__Problem details__
In the data below, find the line that contains "This screenshot has width=1204, height=986." and the line that contains "Task: Click the align right edges icon". Copy both, plus every line between them, exactly.

(Stored items from a collection)
- - - -
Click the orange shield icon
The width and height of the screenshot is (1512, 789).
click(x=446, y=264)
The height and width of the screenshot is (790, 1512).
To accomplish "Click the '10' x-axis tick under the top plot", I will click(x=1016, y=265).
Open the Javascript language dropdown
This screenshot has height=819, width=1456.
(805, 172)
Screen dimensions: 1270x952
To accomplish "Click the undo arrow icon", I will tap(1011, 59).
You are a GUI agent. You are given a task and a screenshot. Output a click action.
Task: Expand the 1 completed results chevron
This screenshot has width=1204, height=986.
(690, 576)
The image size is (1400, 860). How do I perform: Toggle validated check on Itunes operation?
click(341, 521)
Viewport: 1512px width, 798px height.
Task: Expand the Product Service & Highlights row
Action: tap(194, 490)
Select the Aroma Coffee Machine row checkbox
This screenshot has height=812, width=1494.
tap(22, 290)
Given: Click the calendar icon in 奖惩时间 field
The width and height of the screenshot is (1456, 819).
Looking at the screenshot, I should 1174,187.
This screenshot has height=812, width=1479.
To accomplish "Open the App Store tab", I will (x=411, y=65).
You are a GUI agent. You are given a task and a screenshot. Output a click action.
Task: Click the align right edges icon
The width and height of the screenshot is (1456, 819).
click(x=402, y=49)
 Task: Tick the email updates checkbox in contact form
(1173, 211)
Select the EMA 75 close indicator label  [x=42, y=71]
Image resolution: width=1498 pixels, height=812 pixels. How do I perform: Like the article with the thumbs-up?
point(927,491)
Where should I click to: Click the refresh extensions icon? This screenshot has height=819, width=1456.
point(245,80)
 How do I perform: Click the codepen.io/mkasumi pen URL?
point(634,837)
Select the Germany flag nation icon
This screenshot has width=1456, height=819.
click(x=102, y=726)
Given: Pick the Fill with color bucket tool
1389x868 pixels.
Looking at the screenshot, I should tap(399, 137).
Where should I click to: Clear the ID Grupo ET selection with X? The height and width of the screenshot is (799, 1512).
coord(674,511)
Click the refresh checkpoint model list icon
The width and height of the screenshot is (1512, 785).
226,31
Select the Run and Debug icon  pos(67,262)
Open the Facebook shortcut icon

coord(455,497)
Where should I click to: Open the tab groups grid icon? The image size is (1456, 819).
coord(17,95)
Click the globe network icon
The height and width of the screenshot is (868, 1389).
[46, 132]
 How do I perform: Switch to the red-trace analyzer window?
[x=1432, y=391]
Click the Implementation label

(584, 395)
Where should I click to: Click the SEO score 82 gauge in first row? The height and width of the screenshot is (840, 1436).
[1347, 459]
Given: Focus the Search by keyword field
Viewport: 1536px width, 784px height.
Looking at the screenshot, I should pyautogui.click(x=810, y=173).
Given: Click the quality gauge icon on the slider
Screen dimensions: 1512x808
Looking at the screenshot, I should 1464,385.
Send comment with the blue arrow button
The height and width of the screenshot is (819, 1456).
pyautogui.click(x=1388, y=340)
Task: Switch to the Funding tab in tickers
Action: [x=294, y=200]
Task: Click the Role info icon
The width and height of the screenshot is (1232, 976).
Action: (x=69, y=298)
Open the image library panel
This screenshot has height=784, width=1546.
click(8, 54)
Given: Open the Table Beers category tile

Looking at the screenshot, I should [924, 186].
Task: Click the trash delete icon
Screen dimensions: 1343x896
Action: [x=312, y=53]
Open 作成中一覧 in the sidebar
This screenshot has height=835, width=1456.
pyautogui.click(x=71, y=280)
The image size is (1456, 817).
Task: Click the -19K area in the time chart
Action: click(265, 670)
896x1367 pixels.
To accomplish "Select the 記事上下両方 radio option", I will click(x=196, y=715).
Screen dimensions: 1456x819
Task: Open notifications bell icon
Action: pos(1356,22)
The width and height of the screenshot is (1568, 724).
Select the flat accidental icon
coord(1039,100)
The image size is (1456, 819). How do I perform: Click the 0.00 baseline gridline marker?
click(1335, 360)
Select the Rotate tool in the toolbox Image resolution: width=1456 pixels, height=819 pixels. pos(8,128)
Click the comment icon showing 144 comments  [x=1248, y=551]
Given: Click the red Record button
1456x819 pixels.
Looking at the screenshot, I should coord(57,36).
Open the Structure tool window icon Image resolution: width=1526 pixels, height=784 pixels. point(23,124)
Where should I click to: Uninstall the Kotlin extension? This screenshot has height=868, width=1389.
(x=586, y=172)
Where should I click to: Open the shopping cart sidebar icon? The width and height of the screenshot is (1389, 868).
- - - -
__Exercise output__
This screenshot has width=1204, height=986.
(690, 576)
The image size is (1400, 860). How do I perform: Toggle validated check on Itunes operation?
click(341, 521)
Viewport: 1512px width, 798px height.
Task: Expand the Product Service & Highlights row
Action: tap(194, 490)
Select the Aroma Coffee Machine row checkbox
This screenshot has height=812, width=1494.
tap(22, 290)
Given: Click the calendar icon in 奖惩时间 field
The width and height of the screenshot is (1456, 819).
Looking at the screenshot, I should 1174,187.
This screenshot has height=812, width=1479.
To accomplish "Open the App Store tab", I will (x=411, y=65).
You are a GUI agent. You are given a task and a screenshot. Output a click action.
Task: Click the align right edges icon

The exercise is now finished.